A few weeks ago, I sat in the driver’s seat while my son contemplated his choices. He was visibly stressed, and it was all too apparent that he was being pushed out of his comfort zone. I wondered whether he would decide to stay in the car with me or if he’d walk into the Martial Arts Studio without his uniform and risk embarrassment.
This scenario may sound trivial to us as adults, but I’m sure you can remember a time when you faced a similar decision and the only thing stopping you from taking action were the fear-generating thoughts in your head.
I had the option of making light of the situation by telling my son that it wasn’t a big deal and ask him to get out and go to class, but I knew better. Behind every fear is a deeper meaning. Eventually my son chose to participate in his class, largely because I followed a three-step process to help him make his decision.
Acknowledge the Fear and its Meaning
Support your child rather than make him feel guilty about being afraid. Instead of focusing on the fact that my son didn’t want to participate, I helped him dig deeper to discover the real reason why he didn’t want to participate. After some discussion, we confirmed he was fearful of the attention he would receive for forgetting his uniform. We discovered that he associated the potential negative attention with the idea that he wasn’t good enough.
Take the Truth Test
Once you can determine the source of the fear, the next step is to ask whether the source is true. My son and I explored whether forgetting his uniform meant he wasn’t a good boy.

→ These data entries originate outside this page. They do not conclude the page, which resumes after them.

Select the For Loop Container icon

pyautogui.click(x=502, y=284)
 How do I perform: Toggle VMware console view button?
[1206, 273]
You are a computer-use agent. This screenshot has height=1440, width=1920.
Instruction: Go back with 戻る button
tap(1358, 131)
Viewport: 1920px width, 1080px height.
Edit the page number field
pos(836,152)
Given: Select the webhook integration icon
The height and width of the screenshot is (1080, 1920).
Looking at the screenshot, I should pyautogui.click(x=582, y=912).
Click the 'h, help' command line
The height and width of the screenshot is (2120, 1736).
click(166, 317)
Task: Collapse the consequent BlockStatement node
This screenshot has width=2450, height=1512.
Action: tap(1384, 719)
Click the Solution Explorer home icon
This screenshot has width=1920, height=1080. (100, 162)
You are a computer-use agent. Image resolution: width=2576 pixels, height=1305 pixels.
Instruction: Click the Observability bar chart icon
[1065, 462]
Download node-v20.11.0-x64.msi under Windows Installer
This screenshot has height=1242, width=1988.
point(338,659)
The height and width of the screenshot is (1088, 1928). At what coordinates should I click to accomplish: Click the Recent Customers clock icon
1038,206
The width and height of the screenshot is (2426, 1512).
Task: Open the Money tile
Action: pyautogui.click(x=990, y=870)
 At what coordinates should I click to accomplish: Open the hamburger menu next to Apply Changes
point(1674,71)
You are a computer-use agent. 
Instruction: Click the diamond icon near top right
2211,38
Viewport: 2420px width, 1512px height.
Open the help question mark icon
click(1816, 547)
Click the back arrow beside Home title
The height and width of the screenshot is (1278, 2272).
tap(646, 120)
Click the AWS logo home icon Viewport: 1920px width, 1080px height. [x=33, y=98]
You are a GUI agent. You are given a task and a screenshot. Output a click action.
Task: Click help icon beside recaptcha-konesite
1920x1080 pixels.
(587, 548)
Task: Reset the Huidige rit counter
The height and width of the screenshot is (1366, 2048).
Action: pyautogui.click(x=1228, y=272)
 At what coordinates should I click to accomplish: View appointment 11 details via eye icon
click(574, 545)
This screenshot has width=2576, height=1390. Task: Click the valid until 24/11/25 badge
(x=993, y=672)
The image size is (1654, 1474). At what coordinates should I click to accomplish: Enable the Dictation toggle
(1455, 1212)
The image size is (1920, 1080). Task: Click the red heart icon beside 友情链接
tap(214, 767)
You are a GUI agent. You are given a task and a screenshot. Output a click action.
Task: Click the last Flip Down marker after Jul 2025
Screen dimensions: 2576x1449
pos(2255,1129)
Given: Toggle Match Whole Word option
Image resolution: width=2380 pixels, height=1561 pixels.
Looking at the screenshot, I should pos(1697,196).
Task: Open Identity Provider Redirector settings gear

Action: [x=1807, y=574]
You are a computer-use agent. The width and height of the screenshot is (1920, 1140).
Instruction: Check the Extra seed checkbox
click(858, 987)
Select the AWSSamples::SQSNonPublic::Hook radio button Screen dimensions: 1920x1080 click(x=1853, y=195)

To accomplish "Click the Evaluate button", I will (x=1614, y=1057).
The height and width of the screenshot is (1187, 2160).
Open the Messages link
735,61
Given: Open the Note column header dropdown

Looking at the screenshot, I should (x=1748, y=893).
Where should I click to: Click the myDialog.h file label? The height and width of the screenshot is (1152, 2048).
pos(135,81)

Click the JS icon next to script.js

When we determined it wasn’t true, I saw his body relax almost instantaneously.
I encouraged him explore another perspective, one that had nothing to do with whether or not he was “good enough.” Why would kids laugh at him participating without a uniform? After some thought, he came to the conclusion that the kids could be laughing simply because it was a funny situation. They wouldn’t necessarily be laughing at him. After a few moments, even he started laughing out loud. He decided that the whole experience would be a funny story to share with friends!
Prepare for the Worst-case Scenario
Preparing for the worst-case scenario takes the pressure off while giving you a sense of control. My son and I took a few minutes to prepare for the worst-case scenario by coming up with a few strategies to deal with his insecurity.
- He could walk into the studio with confidence and a smile
- He could make a comment that he forgot his uniform rather than wait for someone else to notice and react
- He could gently laugh at himself
- He could to choose to welcome a few smiles and giggles from peers
Changing perspectives and breaking down the fear reduced the overwhelming feelings associated with the fear he was experiencing. In the end, my son participated in class and was proud of himself for facing his fears head-on. Even fear can present an excellent opportunity for self-awareness and personal growth!